#### Data provided ####
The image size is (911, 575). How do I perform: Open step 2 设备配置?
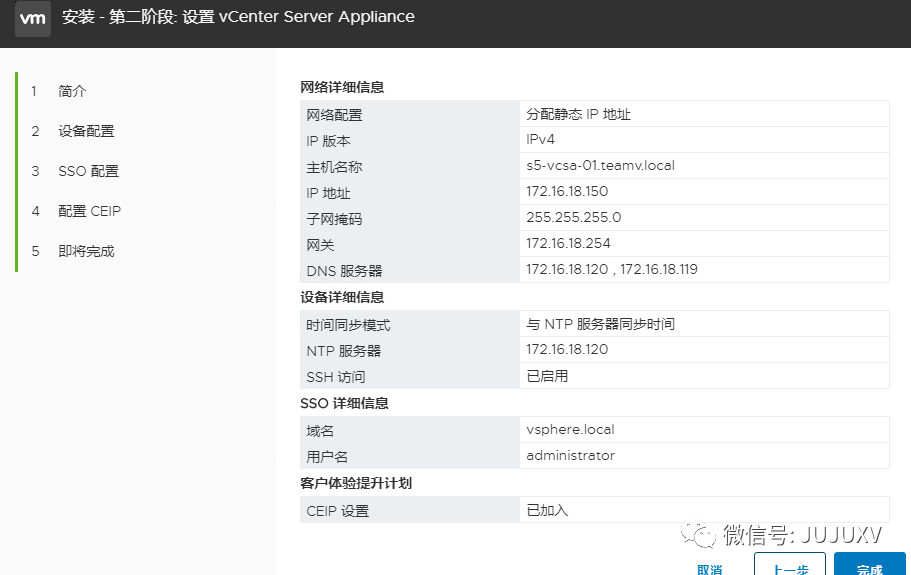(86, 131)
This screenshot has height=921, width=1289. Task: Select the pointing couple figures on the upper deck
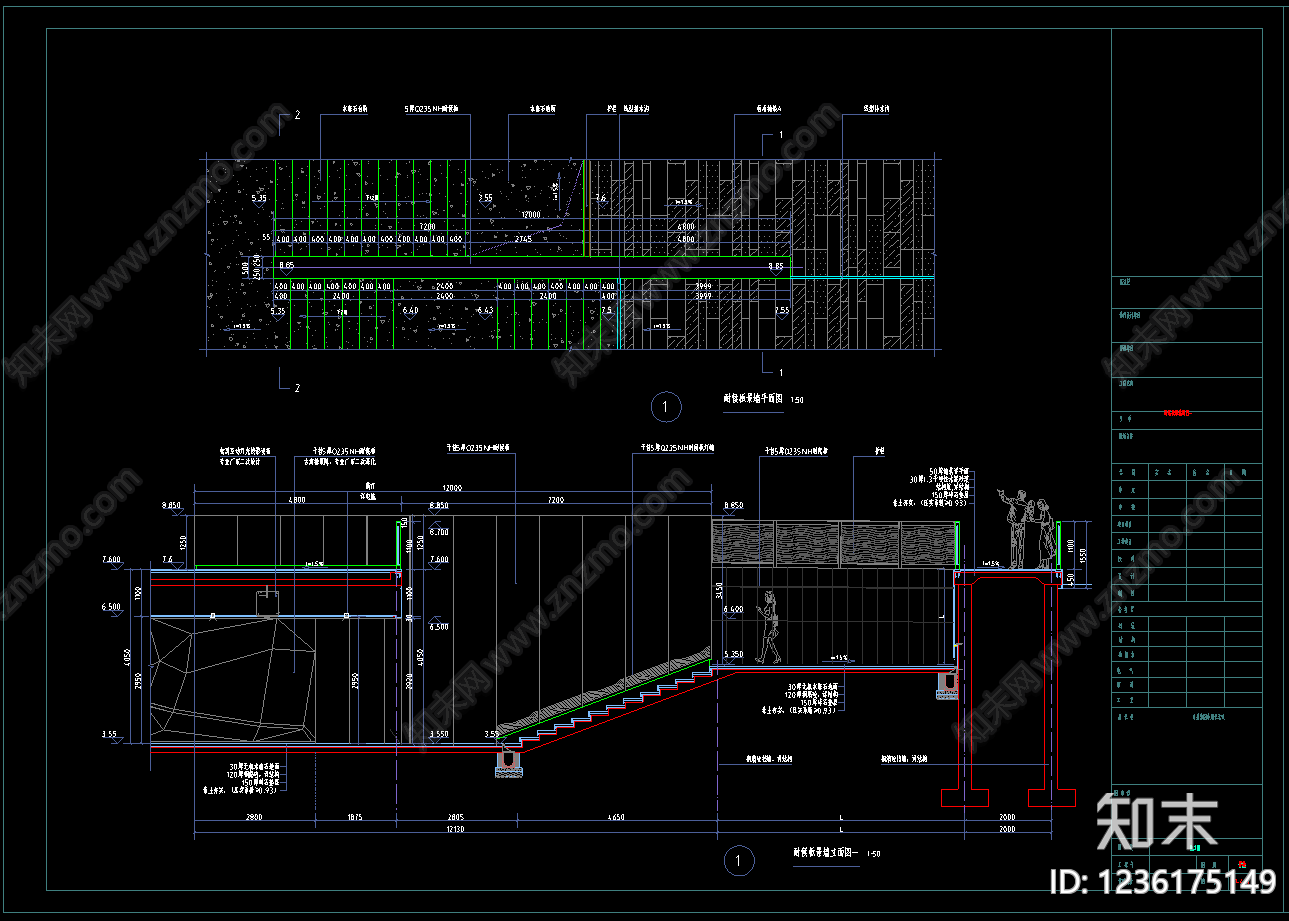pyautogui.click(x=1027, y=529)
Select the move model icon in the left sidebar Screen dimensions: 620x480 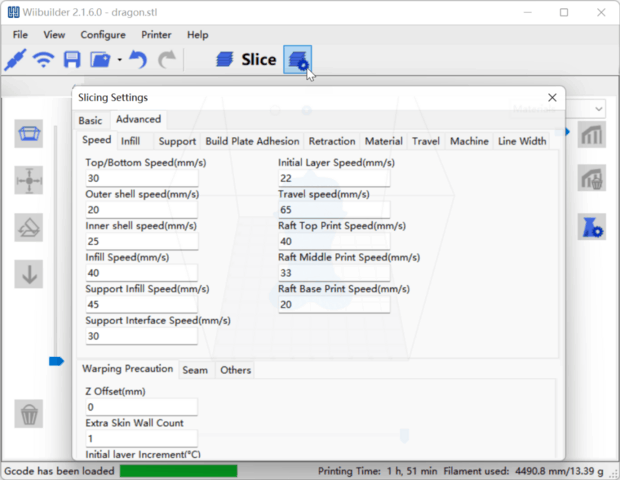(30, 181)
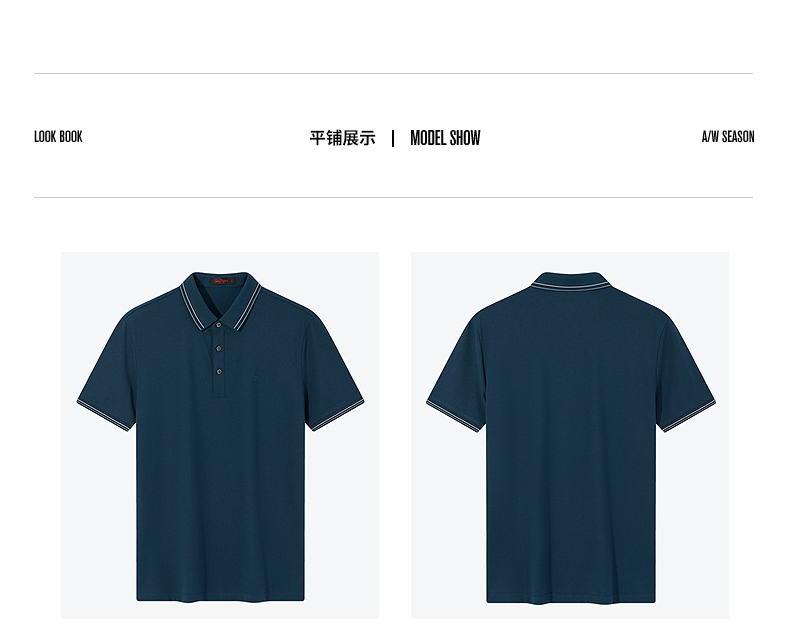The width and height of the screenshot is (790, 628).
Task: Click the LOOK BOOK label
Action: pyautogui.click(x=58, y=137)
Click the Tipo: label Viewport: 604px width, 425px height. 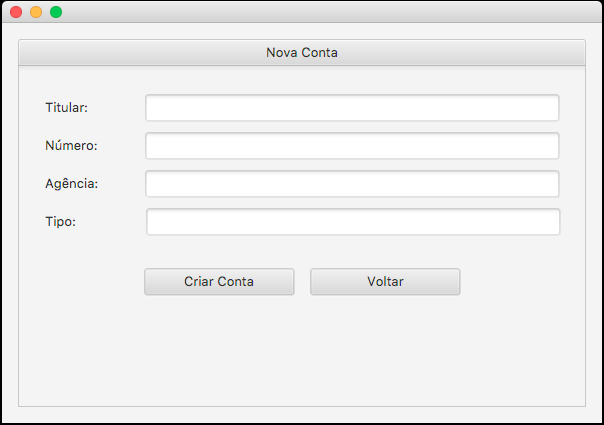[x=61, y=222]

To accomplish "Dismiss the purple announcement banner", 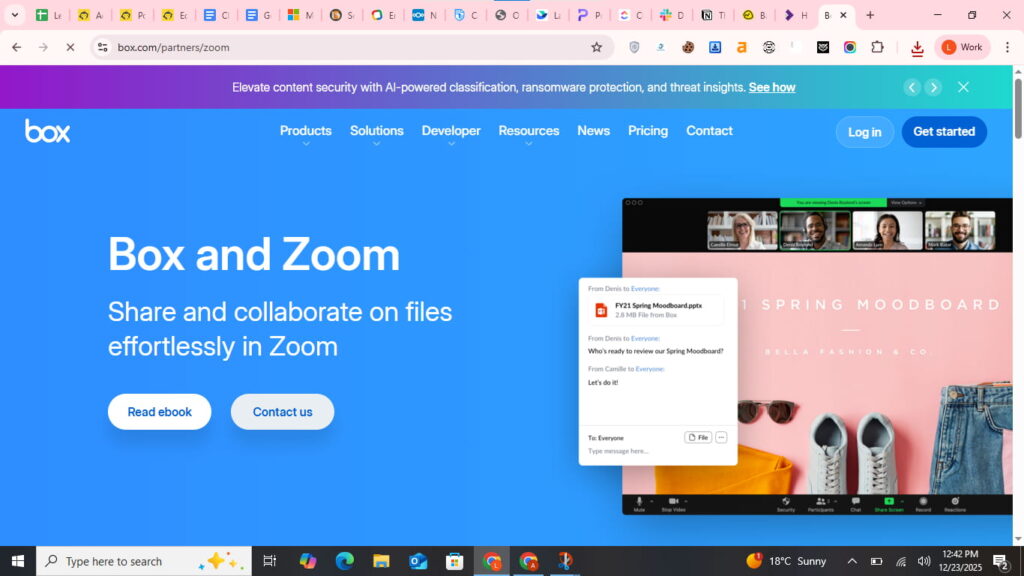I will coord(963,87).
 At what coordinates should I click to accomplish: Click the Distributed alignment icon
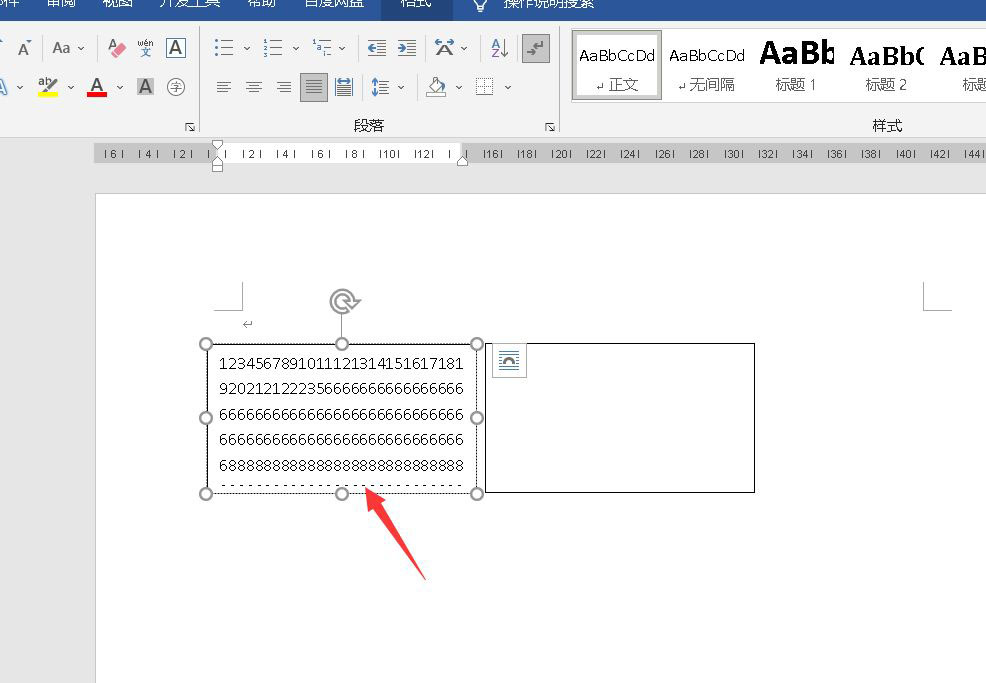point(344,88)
####
#### Data provided ####
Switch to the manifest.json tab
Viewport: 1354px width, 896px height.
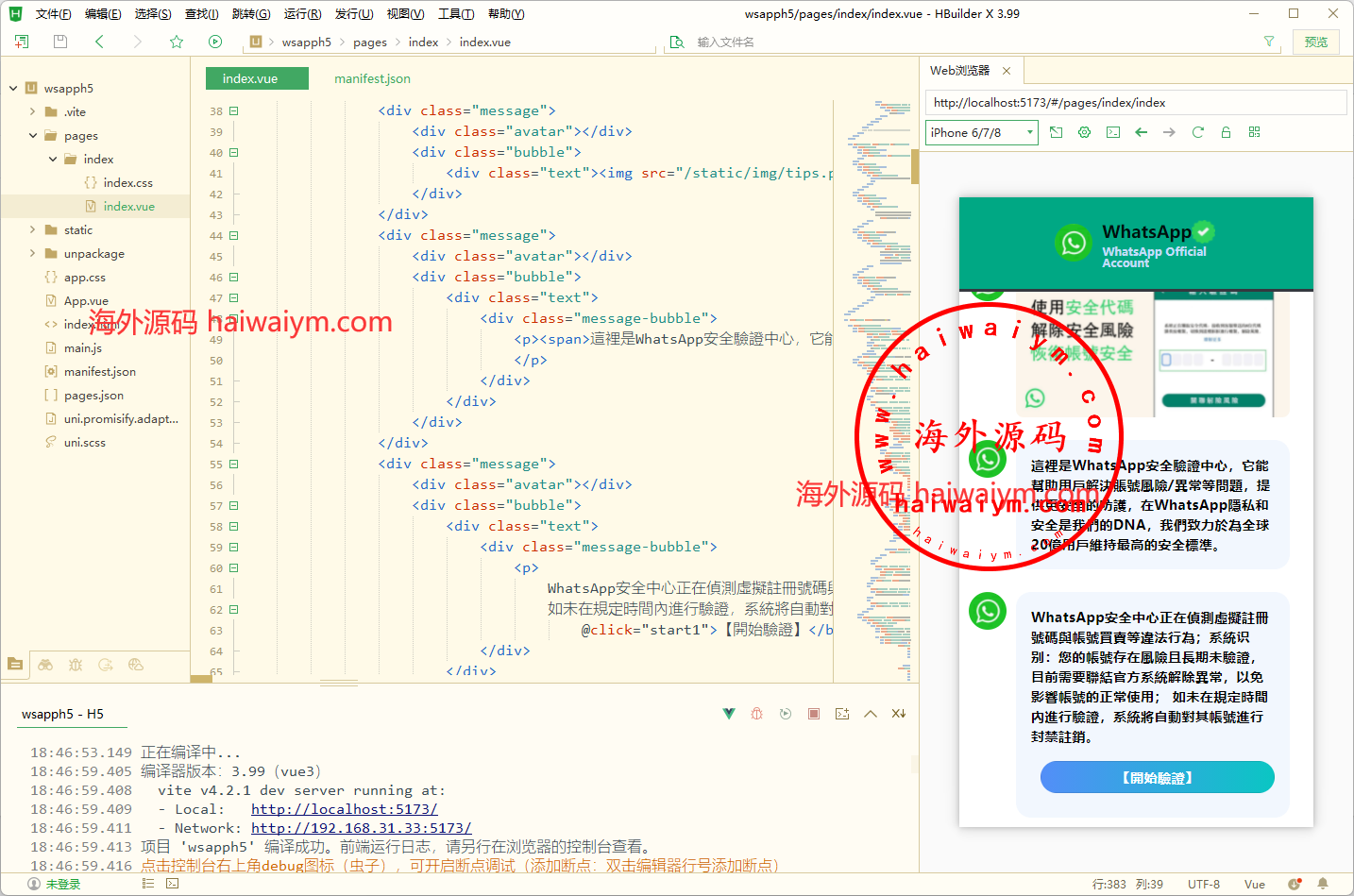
####
▸ **Work instruction**
Retype the portion of the data above that starts on the line with "Switch to the manifest.json tab" and finishes on the line with "Viewport: 1354px width, 896px height.", including both of those lines.

▸ **Exercise result**
Switch to the manifest.json tab
Viewport: 1354px width, 896px height.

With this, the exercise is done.